Cheesman’s family has been in Bordentown for a few generations, and she grew up in the are, as well. Early on, she found a passion for leadership. “In sixth grade, I served in a form of student government, since I’ve always been the person sitting in the front with something to say,” she said. She went on to serve as class president from eighth grade to her senior year of high school.

She then attended Rowan University, where she found her way back to student government. “In freshman year I decided not to run and take a break, but some issue triggered me, and I decided to run a write-in campaign to become a senator,” she said. “I was approached to become vice president, but I decided to run for president instead, and won. Along with free room and board, I got to meet some amazing people that year.”

During college, she interned at the Garden State Youth Facility as a social worker, where she started getting exposure to the criminal justice system. She then worked as a border patrol agent for the Department of Immigration and Naturalization. After graduating from Rowan University in 1997 with a degree in criminal justice, she started working as a teacher and counselor at the Juvenile Justice Commission.

‘The Bordentown area has many different people who always come together in good times and bad.’
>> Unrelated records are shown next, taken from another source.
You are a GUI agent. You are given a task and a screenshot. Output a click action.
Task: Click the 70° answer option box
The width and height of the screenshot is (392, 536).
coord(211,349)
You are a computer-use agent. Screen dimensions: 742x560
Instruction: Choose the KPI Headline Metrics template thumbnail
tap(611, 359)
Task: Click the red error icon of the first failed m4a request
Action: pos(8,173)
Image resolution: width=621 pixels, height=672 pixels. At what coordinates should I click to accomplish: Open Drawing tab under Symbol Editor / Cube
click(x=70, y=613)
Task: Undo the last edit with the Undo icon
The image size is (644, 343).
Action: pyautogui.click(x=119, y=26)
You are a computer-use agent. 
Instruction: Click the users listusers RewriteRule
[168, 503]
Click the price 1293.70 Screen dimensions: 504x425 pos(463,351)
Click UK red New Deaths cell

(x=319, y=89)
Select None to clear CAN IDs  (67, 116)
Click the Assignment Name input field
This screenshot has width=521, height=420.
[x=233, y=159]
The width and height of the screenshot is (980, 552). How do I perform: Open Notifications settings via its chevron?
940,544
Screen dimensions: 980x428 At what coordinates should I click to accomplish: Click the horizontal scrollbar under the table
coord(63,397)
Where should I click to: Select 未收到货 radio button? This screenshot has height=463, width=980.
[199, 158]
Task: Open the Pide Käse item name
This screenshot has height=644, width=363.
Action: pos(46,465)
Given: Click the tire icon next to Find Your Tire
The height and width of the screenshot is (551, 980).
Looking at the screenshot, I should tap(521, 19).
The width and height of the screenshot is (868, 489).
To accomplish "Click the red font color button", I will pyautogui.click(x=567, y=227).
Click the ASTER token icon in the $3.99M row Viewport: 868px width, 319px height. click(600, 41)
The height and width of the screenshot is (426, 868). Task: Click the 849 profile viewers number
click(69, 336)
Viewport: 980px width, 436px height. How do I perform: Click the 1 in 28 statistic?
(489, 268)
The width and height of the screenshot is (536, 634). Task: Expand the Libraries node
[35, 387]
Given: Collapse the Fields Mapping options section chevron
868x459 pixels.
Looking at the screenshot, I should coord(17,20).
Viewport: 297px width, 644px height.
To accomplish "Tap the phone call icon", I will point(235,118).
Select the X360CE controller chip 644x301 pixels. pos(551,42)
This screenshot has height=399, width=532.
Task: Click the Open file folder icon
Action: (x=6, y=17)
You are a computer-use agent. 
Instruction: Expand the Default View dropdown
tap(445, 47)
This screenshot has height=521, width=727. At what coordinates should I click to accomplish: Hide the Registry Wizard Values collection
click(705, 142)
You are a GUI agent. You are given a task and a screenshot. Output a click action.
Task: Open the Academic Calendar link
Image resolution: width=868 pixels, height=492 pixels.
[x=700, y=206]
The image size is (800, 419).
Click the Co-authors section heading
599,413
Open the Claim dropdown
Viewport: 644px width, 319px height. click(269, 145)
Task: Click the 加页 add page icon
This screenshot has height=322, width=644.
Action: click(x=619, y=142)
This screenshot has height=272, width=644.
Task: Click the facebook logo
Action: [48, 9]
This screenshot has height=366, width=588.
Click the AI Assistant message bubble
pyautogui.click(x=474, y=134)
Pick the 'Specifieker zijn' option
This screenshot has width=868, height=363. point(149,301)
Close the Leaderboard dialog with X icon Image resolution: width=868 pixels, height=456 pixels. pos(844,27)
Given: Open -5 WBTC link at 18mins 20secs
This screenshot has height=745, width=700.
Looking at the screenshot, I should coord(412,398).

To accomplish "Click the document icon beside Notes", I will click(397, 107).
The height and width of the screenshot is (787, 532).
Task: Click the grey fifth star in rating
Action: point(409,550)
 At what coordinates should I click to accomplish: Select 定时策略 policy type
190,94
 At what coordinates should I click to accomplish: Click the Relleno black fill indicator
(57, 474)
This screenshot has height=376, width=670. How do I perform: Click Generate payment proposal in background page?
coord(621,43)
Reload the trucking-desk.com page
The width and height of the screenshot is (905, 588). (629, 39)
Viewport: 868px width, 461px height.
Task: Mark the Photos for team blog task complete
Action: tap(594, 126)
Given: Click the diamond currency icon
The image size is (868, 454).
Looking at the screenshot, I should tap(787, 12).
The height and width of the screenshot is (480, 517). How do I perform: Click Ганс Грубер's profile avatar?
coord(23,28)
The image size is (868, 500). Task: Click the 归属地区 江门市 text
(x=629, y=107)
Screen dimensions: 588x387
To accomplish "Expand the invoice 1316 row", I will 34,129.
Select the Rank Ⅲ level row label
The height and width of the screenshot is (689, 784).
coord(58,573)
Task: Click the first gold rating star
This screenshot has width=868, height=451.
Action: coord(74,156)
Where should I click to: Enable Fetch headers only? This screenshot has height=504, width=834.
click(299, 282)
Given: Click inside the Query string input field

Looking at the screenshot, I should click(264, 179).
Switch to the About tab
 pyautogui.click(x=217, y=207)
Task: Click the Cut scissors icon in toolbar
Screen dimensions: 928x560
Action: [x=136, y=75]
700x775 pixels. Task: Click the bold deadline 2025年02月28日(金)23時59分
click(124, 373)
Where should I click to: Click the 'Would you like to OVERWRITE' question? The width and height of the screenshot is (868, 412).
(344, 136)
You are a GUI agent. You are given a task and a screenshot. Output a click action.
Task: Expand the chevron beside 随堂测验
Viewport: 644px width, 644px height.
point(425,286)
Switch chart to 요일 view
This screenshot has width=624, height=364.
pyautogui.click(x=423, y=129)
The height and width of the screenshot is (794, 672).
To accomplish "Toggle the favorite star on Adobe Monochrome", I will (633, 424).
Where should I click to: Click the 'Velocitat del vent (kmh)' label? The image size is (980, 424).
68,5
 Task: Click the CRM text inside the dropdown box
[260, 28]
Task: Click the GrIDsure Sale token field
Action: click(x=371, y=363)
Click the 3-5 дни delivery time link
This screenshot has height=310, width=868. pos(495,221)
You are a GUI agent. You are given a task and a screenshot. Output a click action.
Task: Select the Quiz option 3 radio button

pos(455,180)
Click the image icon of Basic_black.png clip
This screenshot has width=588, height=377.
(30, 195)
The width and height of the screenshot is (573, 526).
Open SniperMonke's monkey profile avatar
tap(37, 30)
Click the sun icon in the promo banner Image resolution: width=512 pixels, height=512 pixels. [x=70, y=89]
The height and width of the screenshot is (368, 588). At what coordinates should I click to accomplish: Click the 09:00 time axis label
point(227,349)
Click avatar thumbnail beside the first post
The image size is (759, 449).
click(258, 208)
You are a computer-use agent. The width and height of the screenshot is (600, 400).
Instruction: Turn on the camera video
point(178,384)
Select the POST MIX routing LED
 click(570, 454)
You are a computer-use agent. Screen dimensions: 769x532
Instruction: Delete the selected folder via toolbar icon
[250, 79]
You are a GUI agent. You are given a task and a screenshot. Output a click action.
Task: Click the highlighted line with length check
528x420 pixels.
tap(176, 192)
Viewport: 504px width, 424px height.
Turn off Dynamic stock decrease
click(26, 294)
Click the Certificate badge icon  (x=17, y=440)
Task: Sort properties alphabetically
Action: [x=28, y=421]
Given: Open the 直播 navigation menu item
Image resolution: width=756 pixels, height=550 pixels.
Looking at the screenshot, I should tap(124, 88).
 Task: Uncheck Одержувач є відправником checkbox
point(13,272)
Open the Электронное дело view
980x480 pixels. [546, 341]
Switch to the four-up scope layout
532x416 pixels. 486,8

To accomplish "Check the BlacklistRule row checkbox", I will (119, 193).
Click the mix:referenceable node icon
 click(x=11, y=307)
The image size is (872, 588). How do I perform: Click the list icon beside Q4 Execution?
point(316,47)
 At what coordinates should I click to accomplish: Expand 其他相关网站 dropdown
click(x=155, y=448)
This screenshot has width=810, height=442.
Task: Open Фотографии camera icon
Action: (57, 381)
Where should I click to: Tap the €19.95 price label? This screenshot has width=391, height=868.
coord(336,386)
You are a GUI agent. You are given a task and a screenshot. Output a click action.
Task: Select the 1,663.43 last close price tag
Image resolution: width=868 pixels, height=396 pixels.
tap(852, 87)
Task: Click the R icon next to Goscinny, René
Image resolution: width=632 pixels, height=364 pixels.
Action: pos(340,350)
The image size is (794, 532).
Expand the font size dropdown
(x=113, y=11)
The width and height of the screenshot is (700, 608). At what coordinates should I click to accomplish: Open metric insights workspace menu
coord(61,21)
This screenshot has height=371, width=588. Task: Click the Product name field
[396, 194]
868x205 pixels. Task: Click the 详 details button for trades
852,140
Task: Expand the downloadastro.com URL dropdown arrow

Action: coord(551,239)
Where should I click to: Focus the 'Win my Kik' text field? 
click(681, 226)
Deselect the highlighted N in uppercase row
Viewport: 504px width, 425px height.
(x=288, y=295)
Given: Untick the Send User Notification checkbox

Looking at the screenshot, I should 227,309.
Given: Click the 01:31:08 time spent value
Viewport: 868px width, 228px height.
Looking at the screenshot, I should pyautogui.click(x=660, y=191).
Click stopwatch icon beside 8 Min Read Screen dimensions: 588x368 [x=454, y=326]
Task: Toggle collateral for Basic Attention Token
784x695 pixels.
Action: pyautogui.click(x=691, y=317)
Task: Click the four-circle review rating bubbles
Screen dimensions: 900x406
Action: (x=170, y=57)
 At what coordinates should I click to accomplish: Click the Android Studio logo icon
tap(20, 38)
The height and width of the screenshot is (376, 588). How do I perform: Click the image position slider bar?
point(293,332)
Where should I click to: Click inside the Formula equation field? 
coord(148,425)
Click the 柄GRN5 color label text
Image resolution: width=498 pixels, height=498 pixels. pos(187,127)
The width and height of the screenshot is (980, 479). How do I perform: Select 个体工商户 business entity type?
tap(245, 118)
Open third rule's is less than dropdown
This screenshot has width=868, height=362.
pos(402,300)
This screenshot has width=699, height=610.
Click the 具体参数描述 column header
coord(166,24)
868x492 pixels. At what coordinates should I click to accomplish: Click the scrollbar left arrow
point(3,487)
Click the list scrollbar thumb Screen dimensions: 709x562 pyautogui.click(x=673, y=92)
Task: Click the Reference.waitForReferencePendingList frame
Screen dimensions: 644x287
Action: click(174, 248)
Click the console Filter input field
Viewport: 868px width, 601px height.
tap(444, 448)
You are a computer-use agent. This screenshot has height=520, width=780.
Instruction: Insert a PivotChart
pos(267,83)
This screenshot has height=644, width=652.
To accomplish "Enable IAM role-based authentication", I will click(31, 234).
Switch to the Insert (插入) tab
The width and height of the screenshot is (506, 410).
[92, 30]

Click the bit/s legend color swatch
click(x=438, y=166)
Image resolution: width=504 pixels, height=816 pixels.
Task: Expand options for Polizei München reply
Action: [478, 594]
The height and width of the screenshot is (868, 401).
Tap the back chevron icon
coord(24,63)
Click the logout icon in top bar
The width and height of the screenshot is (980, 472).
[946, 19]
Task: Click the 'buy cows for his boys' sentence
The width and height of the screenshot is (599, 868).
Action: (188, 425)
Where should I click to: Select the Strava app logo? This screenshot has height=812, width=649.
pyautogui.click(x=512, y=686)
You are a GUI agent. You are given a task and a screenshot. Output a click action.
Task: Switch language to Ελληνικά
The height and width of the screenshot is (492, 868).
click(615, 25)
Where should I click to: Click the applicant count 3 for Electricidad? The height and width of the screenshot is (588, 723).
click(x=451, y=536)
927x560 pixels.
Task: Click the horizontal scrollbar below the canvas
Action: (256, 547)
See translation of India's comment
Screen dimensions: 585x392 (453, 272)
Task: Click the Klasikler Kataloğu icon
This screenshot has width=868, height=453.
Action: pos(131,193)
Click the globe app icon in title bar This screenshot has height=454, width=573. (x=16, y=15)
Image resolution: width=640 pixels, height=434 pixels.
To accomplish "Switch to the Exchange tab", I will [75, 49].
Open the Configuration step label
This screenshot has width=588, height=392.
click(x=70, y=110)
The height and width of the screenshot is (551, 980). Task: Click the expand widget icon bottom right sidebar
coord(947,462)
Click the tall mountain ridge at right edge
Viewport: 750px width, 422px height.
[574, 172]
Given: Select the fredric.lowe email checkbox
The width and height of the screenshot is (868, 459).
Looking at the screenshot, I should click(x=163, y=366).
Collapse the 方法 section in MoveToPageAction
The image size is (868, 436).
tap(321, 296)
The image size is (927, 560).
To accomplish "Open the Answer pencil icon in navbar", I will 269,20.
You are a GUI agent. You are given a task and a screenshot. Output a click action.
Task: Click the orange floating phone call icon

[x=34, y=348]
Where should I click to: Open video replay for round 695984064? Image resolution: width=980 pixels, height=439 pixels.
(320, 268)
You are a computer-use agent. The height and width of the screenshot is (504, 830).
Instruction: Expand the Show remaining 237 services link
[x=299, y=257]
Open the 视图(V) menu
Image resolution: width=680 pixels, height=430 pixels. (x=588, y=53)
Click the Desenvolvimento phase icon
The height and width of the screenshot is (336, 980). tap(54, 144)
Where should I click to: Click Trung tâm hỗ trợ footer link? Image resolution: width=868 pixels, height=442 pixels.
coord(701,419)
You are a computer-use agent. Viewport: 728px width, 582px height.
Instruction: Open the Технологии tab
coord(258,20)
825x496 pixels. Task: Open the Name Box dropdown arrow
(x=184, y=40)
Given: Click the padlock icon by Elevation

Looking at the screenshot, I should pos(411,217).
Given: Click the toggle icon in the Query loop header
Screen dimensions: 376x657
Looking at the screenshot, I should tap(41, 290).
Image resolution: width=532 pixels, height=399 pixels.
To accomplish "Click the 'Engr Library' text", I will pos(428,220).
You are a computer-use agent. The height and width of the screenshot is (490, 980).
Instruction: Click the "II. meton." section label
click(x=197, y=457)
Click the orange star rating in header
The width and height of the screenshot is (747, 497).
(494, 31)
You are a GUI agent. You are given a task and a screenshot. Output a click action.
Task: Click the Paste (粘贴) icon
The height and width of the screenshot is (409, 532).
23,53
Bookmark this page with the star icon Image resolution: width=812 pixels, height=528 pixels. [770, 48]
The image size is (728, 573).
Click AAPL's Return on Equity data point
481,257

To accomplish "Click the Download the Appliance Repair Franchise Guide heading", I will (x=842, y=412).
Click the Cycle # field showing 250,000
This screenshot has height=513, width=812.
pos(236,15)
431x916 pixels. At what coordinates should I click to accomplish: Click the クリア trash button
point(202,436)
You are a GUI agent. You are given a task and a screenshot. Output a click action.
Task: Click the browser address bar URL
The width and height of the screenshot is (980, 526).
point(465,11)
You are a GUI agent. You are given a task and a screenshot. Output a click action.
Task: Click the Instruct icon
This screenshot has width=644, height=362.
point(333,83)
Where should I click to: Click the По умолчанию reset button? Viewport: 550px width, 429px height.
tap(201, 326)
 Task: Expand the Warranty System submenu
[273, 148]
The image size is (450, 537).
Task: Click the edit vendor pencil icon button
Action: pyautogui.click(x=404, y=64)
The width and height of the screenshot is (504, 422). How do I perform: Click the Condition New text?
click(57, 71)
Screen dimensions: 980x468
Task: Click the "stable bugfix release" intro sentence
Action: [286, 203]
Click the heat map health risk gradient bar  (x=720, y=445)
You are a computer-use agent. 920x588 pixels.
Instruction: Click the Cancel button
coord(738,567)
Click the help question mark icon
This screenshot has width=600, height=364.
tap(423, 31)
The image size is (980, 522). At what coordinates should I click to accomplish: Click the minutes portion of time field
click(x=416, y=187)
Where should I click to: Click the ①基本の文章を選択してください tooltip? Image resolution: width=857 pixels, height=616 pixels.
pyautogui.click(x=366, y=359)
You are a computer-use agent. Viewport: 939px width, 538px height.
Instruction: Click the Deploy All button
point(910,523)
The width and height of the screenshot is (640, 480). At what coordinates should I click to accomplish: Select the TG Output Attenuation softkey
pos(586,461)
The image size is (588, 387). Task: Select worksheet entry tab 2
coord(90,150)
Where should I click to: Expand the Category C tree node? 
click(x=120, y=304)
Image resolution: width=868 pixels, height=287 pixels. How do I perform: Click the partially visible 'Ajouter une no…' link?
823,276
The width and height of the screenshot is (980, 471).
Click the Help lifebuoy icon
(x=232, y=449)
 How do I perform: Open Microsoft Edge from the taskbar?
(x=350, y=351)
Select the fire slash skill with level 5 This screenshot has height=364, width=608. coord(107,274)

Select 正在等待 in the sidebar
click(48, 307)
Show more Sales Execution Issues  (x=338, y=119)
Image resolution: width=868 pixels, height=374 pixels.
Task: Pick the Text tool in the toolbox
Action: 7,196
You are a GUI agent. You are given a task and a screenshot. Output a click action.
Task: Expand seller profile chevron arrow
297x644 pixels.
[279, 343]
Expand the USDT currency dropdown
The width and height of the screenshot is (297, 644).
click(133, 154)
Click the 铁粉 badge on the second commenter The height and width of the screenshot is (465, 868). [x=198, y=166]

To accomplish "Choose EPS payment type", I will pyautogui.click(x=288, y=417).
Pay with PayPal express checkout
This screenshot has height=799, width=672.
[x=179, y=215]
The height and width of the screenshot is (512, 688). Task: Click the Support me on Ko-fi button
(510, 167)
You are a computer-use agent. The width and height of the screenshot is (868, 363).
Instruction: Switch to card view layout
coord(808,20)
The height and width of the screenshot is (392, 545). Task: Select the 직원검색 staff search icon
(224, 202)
Shifting slightly to the field of education, Cheesman earned a masters in special education from Rider University in 2003, after which she became a special education teacher in the Bordentown school district, and then the district vice president.

Although Cheesman is heavily involved in fields focused on public service, she wanted to find more ways to help her community. “When I came home, I found it hard for me to not say anything. I just get involved. I’d like to think I’ve always been an advocate and resource for people, and I enjoy being a part of my community,” she said.

Because of this, during her early career growth and transition, Cheesman also became heavily involved with the Bordentown Elks Lodge, an organization that focuses on investing in local communities through fundraising, providing space for events, and even hosting weddings (including one in which Cheesman served as the ordained minister).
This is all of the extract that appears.